CFP (Journal): 'Ethics and Expressions of Third-Generation Holocaust Storytelling' (Deadline 1 February 2023)

Tess Scholfield-Peters Discussion
Type: 
Call for Papers
Date: 
February 1, 2023
Location: 
Australia
Subject Fields: 
German History / Studies, History Education, Holocaust, Genocide, and Memory Studies, Immigration & Migration History / Studies, Literature

CALL FOR PAPERS: Ethics and Expressions of Third-Generation Holocaust Storytelling
Ethical Space: The International Journal of Communication Ethics

Presently, the Holocaust dwindles on the edge of living memory. As the last Holocaust witnesses pass away, there is a sense of urgency and gravity for the third generation – that is, grandchildren of witnesses or people who are otherwise at a three-generation remove – who seek to preserve and share these stories, and who are the new custodians of this representative responsibility. Jilovsky defines the third generation as ‘the bridging generation … connecting lived memories of the past with people of the future, born after the last eyewitness has passed away’ (2015, p. 94). The ethical complexity surrounding the representation of Holocaust stories, the building of this figurative bridge between past and future, cannot be overstated.

The new millennium has seen a surge in literature by grandchildren of survivors, who are grappling with the residual lines of trauma, history and memory in their own lives and consciousness. Aarons writes that ‘This is a generation approaching the Holocaust from a position that is precariously balanced between proximity and distance, a position that characterizes this generation, this literature, the discourse about this literature, and the disposition of our time’ (2016, p. xvii). With each passing year the Holocaust recedes further into history, its memory and preservation increasingly vulnerable to denialism, mythology, and forgetfulness.

As a response to this climate of ethical precarity, misrepresentation and shaky ground we find ourselves in, this special issue of Ethical Space seeks to interrogate the ‘Ethics and expressions of third-generation Holocaust storytelling.’

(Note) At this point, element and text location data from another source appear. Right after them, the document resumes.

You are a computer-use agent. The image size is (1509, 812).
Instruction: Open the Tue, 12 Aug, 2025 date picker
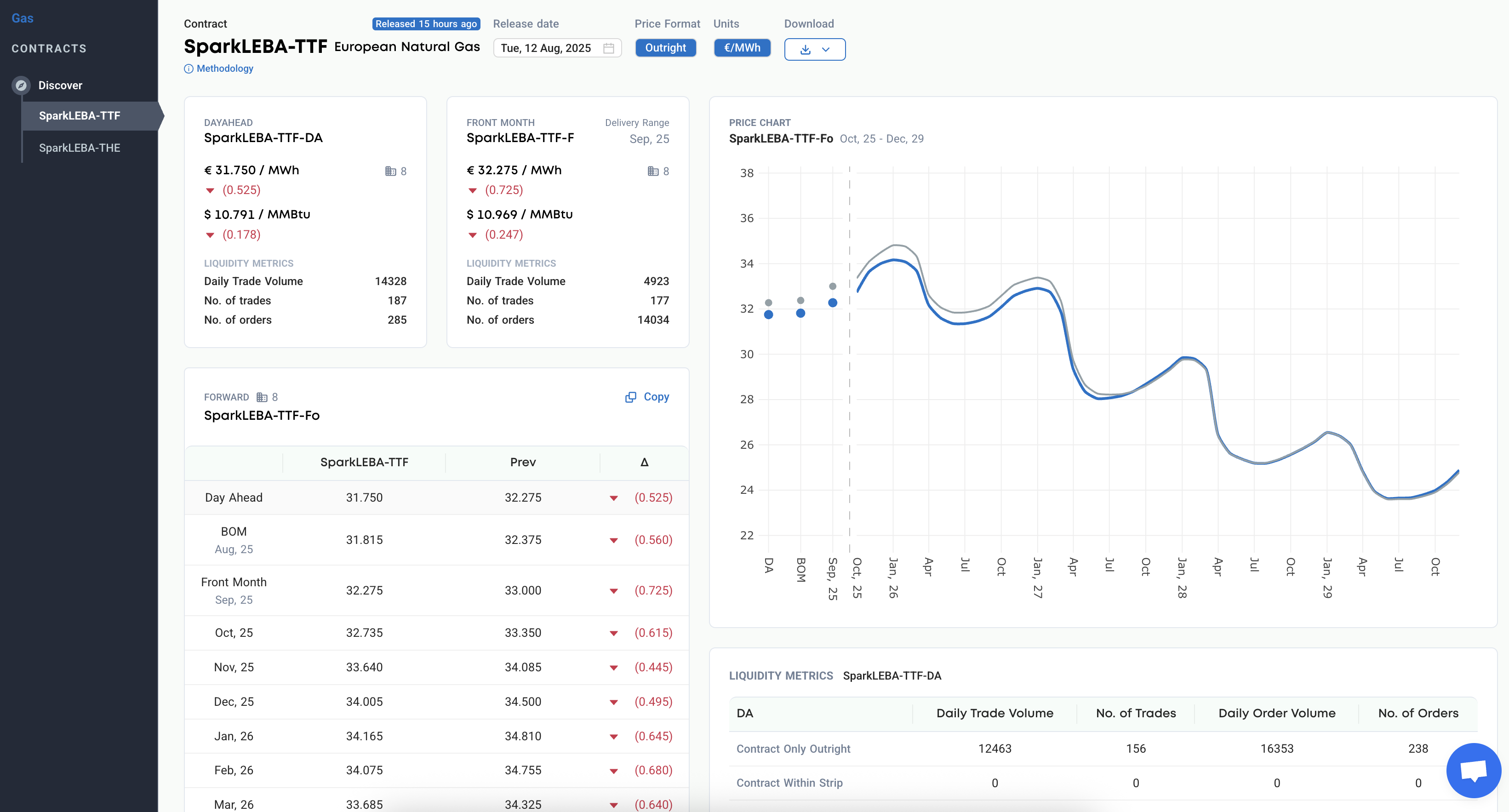point(546,48)

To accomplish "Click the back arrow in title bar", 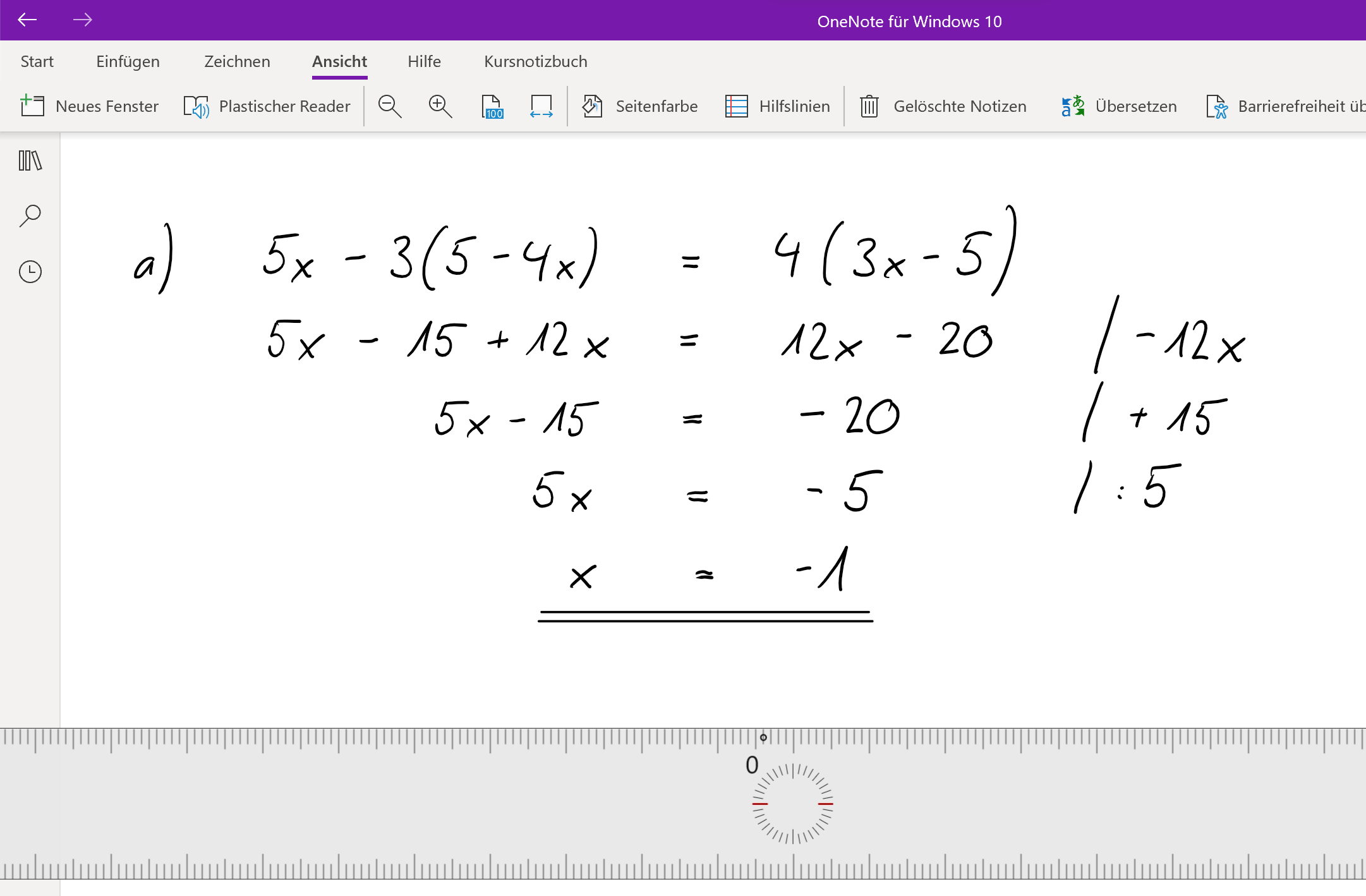I will pos(27,20).
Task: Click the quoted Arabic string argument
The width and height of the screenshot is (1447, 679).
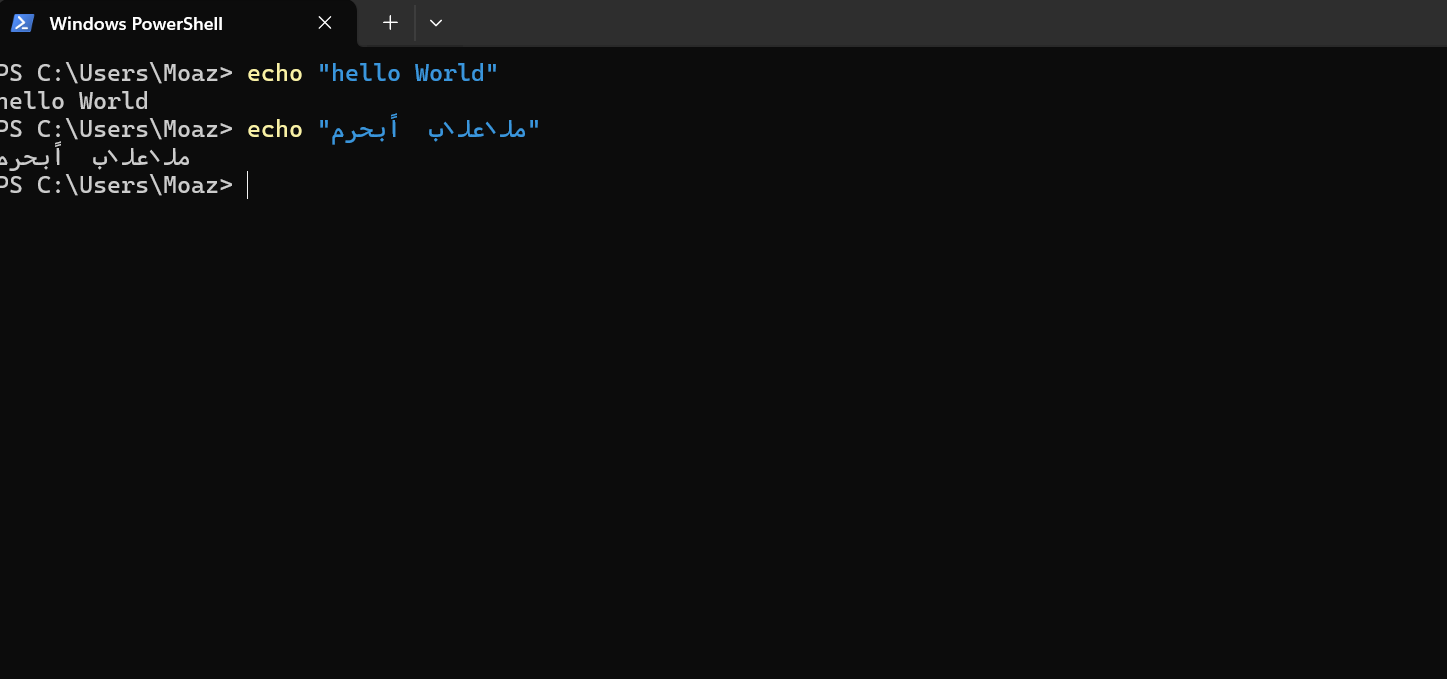Action: point(429,129)
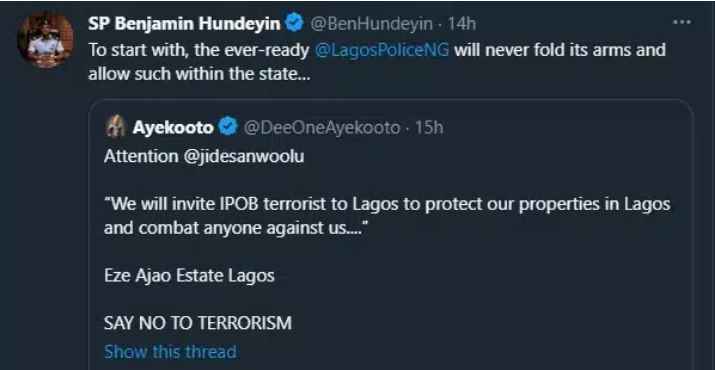Click the Eze Ajao Estate Lagos line

[x=189, y=276]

Possible topics include but are by no means limited to:

  • Identifiable themes, techniques, or trends in third-generation texts
  • The Holocaust in contemporary culture and memory
  • The ethics of writing or engaging with survivor trauma
  • Artefacts and places as sites of third-generation understanding
  • Expressions of the Holocaust in life writing, poetry and/or fiction
  • Experiments in Holocaust writing
  • The role of postmemory and imagination in third-generation texts
  • The ethics of representing the dead 
  • Technology and innovation in Holocaust story preservation
  • Reflections on third-generation identity and purpose

We welcome abstracts of 250 words for scholarly articles and essays that explore the ethics and intentions of third-generation Holocaust storytelling, as crucial contributions to the global debate around preservation of traumatic histories. 

Submit abstracts by 1 February 2023

Full papers submitted by 1 September 2023. Papers should be 6000-7000 words in length.